(Element and text location data)
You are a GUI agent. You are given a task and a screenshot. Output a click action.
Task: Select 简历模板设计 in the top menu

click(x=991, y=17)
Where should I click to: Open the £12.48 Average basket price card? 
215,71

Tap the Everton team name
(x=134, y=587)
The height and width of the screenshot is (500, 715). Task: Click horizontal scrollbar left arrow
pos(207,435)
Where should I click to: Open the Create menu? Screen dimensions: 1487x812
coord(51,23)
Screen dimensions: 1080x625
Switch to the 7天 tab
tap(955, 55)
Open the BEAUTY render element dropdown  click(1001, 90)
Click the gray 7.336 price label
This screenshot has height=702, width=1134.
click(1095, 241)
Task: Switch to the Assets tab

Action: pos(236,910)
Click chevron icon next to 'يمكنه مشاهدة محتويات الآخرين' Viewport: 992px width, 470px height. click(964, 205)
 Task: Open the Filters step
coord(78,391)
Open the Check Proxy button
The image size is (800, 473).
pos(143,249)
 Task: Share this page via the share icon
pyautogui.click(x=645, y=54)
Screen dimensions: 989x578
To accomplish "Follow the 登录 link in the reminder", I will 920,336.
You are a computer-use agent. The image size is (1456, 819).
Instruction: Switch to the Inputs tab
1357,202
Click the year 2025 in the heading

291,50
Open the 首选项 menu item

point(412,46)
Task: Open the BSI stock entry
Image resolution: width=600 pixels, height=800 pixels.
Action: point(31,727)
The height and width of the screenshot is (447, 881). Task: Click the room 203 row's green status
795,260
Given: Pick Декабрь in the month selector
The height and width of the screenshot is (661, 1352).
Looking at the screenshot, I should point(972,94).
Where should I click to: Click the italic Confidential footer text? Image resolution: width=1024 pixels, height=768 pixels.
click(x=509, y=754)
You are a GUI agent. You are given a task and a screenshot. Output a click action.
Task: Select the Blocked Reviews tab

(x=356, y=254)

→ **Required work**: Starting at the line that contains "Open the 首选项 menu item" and continuing through the last line, arrange each text and its answer as a row in a two-column CSV with the headers input and output. Put every value in a single quoted field and replace any line breaks with spaces.

→ **Task answer**:
input,output
"Open the 首选项 menu item","point(412,46)"
"Task: Open the BSI stock entry Image resolution: width=600 pixels, height=800 pixels.","Action: point(31,727)"
"The height and width of the screenshot is (447, 881). Task: Click the room 203 row's green status","795,260"
"Given: Pick Декабрь in the month selector The height and width of the screenshot is (661, 1352).","Looking at the screenshot, I should point(972,94)."
"Where should I click to: Click the italic Confidential footer text? Image resolution: width=1024 pixels, height=768 pixels.","click(x=509, y=754)"
"You are a GUI agent. You are given a task and a screenshot. Output a click action. Task: Select the Blocked Reviews tab","(x=356, y=254)"